→ EXERCISE OBJECTIVE
Skip every picture, and copy exactly the lines from the one containing "The image size is (351, 270)." to the end of the data.

DATA TO USE Start Marker

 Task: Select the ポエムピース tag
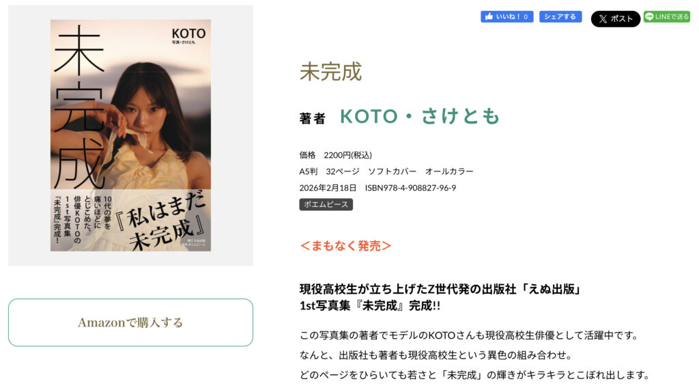pos(326,204)
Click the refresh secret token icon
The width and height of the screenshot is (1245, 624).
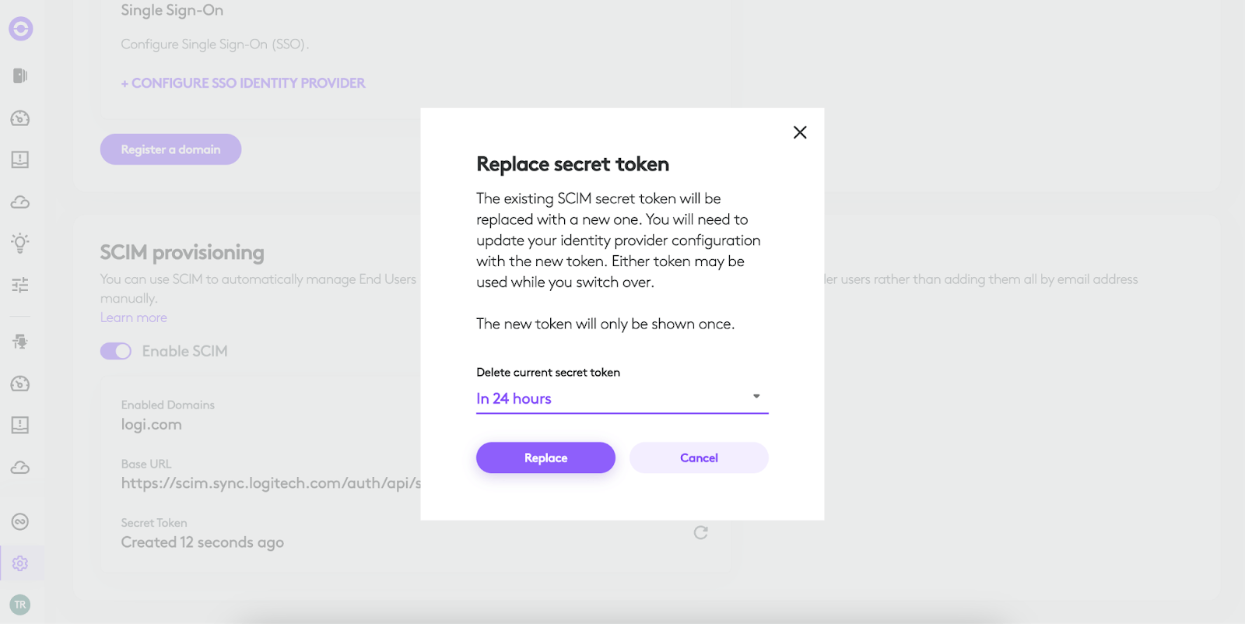coord(700,533)

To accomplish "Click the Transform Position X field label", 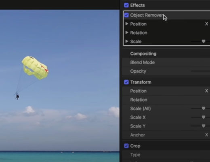I will 206,91.
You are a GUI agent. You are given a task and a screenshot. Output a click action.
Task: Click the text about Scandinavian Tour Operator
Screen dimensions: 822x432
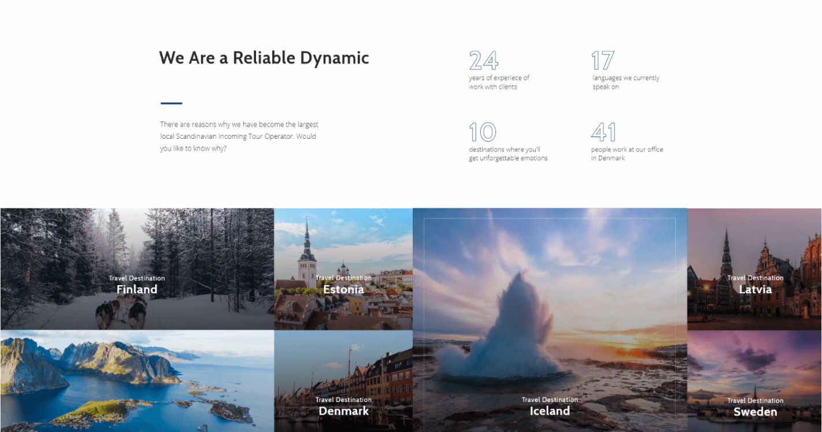(x=239, y=136)
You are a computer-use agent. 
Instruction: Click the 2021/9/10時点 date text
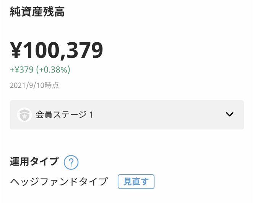(34, 85)
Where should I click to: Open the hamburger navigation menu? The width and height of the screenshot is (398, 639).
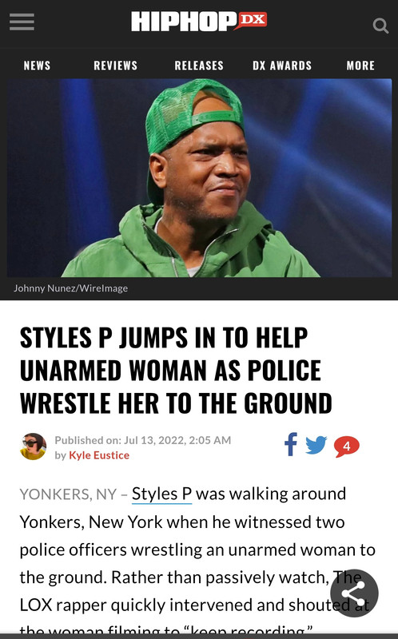(x=22, y=22)
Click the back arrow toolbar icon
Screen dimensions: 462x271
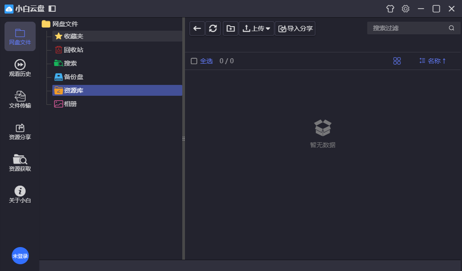197,28
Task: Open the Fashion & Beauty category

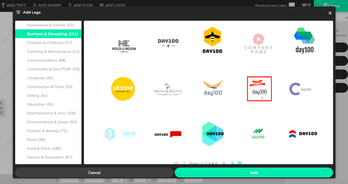Action: (x=47, y=131)
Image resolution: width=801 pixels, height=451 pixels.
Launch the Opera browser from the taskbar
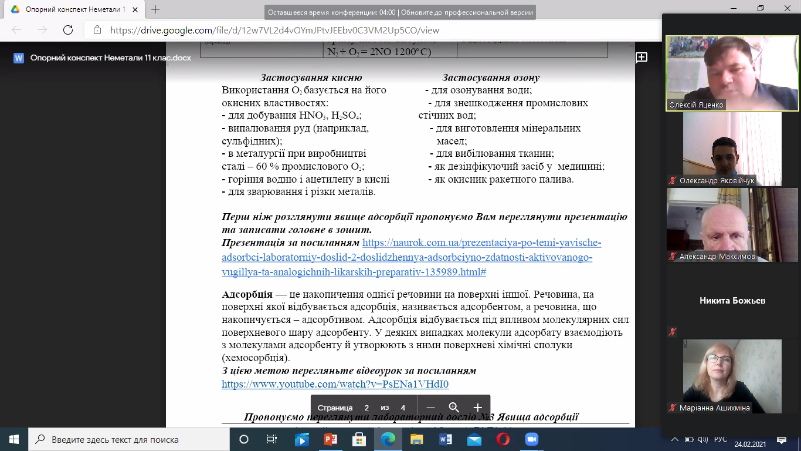tap(503, 439)
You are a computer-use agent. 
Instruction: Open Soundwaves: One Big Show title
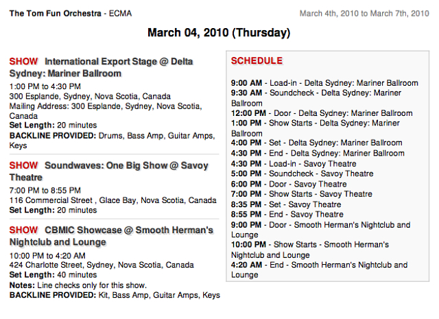tap(109, 172)
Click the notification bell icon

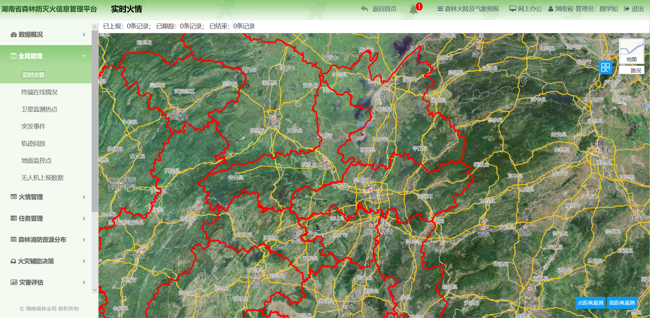click(x=413, y=9)
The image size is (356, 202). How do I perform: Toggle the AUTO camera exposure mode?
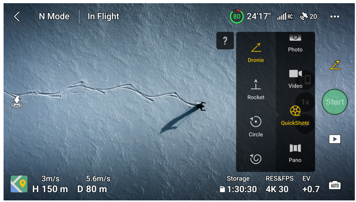pyautogui.click(x=335, y=185)
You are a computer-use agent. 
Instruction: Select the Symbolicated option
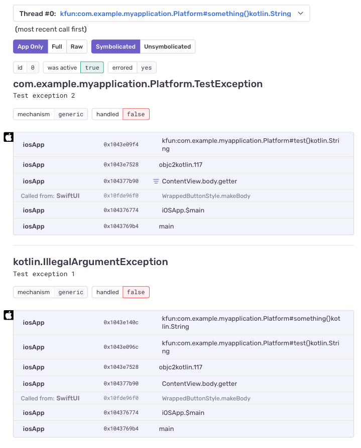click(115, 47)
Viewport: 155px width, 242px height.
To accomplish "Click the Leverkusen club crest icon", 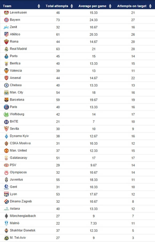I will [x=6, y=13].
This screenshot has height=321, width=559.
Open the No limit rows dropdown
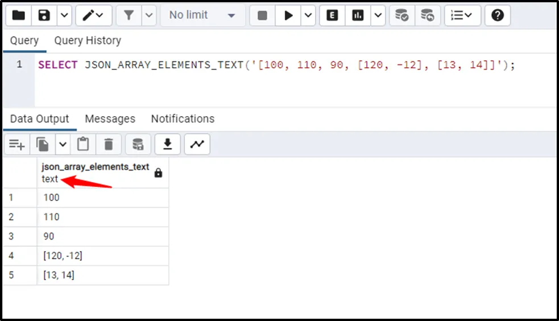click(202, 15)
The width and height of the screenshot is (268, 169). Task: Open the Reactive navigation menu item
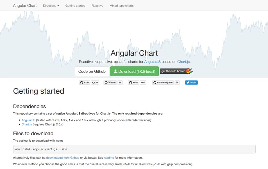[97, 5]
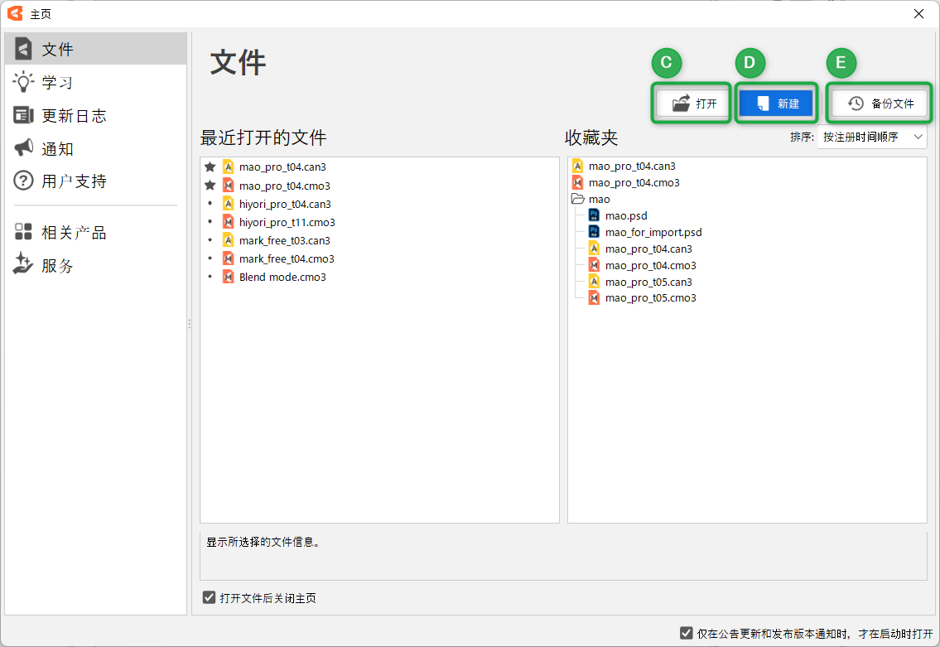
Task: Click the blue 新建 button
Action: pyautogui.click(x=776, y=104)
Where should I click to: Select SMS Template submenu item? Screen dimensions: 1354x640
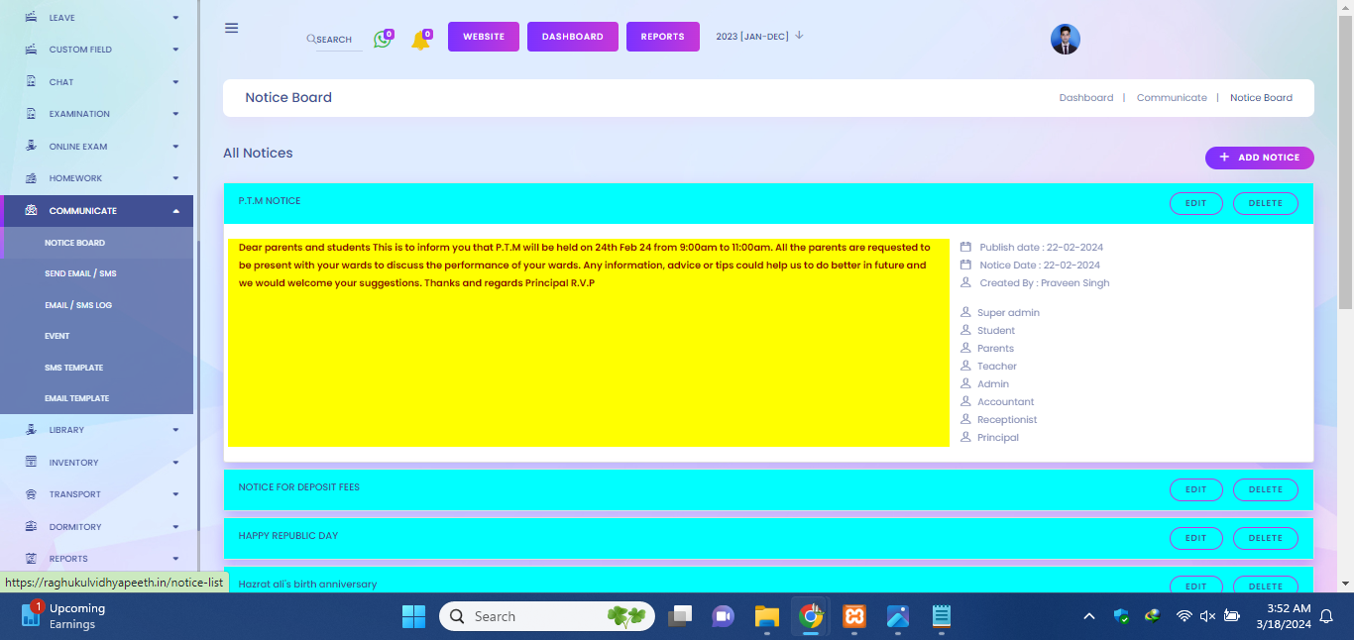coord(73,368)
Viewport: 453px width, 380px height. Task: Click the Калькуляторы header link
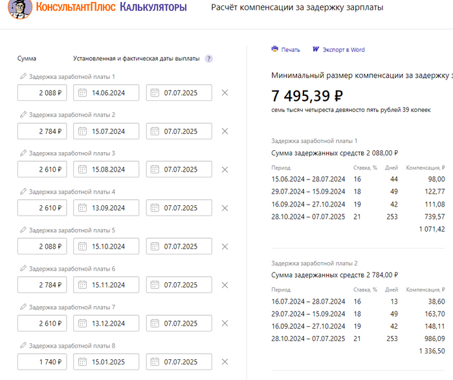click(x=153, y=8)
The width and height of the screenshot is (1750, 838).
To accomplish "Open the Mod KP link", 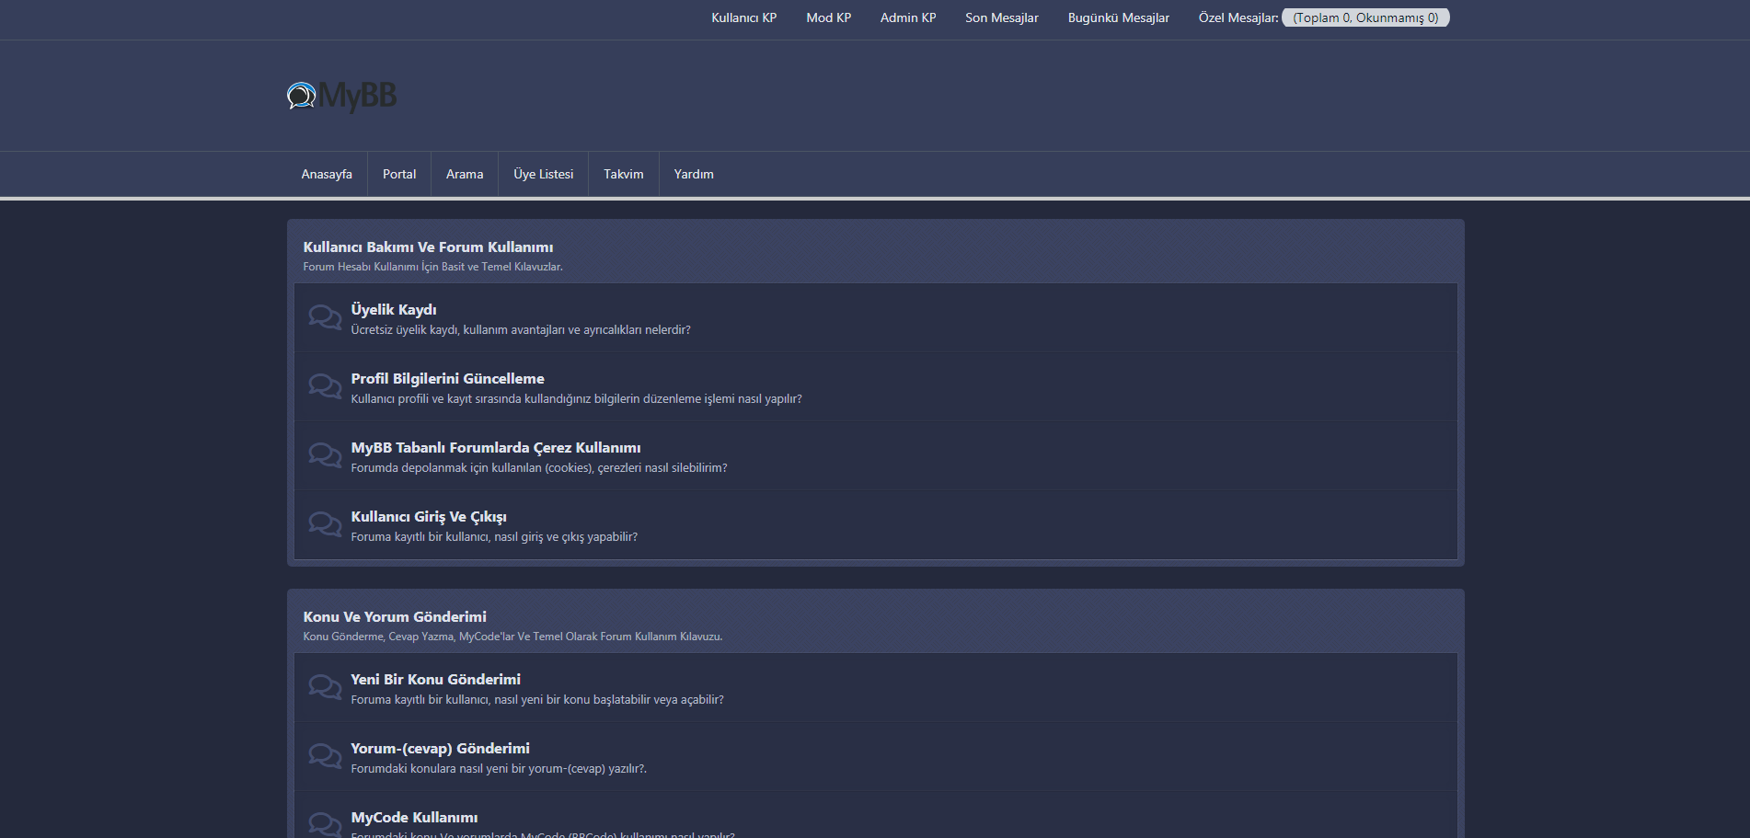I will click(x=828, y=17).
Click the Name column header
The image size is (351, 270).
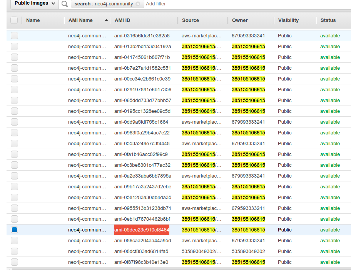[x=33, y=20]
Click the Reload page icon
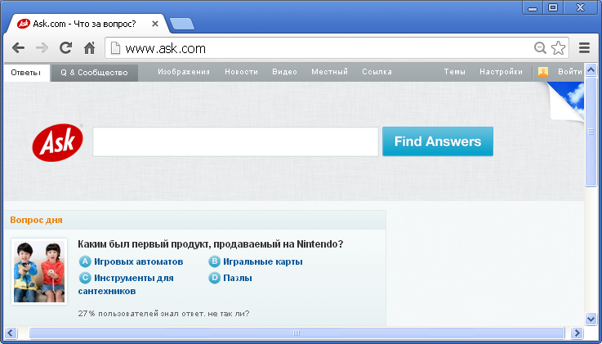This screenshot has height=344, width=602. click(65, 48)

DATA TO USE End Marker

→ SOLUTION
The image size is (351, 270).
[x=33, y=20]
Click the Reload page icon
This screenshot has height=344, width=602. click(65, 48)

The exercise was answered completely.